TÂCHE ASSIGNÉE
Relevez tous les pourcentages exprimés en chiffres dans le texte ci-dessous sur la consommation de vin hors domicile, et indiquez pour chacun ce qu'il mesure.

TEXTE SOURCE
━━━━━━━━

Une étude menée par FranceAgrimer était venue faire le point sur les achats de vin hors domicile excluant la restauration collective.

Ainsi, en 2019 et jusqu’en février 2020, les indices étaient au vert. Plus d’un tiers des consommations froides étaient des boissons alcoolisées, mais représentaient la moitié des dépenses. 40% des Français avaient consommé du vin au moins une fois hors domicile (en premier, le vin rouge) pour une dépense moyenne de 60€/an/acheteur. Dans les cafés, restaurants et pubs, le vin était la première boisson alcoolisée, au coude à coude avec la bière. Le facteur générationnel restait essentiel avec une cible sénior (+ de 65 ans) acquise au vin tranquille tandis que les moins de 35 ans avaient jeté leur dévolu sur la bière.

Bien entendu, les mesures de confinement décidées d’abord en mars puis en octobre derniers ont totalement bouleversé cette croissance et les promesses de développement, avec la fermeture de la majorité des circuits de restauration hors domicile. Ainsi, l’ensemble de la consommation hors domicile a chuté, passant de 27% en moyenne en 2019 à 5% pendant le premier confinement. Dans leur déclaration, les ménages ont même indiqué ressentir moins de manque face à la fermeture des CHR.

━━━━━━━━

ENTRÉES EXTRAITES
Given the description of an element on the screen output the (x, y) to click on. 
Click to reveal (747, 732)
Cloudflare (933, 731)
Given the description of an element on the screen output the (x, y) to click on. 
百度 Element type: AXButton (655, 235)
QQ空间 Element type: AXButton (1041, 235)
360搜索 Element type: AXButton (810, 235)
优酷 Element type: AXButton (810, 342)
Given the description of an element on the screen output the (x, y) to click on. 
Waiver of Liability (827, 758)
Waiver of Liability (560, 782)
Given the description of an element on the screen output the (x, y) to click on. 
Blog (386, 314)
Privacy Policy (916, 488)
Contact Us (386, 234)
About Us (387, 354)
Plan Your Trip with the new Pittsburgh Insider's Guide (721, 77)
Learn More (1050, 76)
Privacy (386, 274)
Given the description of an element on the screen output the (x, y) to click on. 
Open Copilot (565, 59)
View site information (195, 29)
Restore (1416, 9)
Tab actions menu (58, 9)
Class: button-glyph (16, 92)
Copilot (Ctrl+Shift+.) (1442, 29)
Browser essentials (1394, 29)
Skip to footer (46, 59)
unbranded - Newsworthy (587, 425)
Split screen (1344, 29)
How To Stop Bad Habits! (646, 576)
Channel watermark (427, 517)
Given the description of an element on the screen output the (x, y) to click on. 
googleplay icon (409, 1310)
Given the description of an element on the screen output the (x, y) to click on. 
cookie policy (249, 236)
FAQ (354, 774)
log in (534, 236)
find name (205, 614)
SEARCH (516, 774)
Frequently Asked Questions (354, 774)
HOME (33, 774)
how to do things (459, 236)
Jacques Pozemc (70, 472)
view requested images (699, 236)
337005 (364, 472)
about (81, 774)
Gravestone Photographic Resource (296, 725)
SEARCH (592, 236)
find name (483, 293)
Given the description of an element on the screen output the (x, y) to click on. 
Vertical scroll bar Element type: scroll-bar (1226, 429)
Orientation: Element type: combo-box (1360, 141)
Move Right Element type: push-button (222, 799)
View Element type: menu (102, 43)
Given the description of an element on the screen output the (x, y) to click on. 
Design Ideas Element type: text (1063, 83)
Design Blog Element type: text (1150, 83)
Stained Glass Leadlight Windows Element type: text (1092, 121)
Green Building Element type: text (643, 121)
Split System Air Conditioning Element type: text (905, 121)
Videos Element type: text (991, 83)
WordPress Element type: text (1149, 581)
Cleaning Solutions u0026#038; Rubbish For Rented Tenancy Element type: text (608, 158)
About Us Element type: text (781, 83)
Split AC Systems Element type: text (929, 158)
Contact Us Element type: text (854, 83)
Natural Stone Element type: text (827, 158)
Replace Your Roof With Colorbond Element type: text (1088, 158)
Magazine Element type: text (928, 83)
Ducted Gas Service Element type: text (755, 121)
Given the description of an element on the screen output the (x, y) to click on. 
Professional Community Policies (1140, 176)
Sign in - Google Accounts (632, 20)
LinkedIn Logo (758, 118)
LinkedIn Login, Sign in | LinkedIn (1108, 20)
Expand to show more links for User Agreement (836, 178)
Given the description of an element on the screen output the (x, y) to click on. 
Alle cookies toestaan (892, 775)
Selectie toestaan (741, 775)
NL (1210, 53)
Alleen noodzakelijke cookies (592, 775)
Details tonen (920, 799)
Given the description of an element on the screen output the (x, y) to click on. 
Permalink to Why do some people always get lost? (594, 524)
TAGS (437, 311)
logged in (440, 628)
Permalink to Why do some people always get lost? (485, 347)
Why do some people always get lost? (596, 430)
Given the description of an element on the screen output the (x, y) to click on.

━━━━━━━━

RÉPONSE
- 40 % : la part des Français ayant consommé du vin au moins une fois hors domicile, en 2019 et jusqu'en février 2020.
- 27 % : le niveau moyen de l'ensemble de la consommation hors domicile en 2019.
- 5 % : le niveau de l'ensemble de la consommation hors domicile pendant le premier confinement.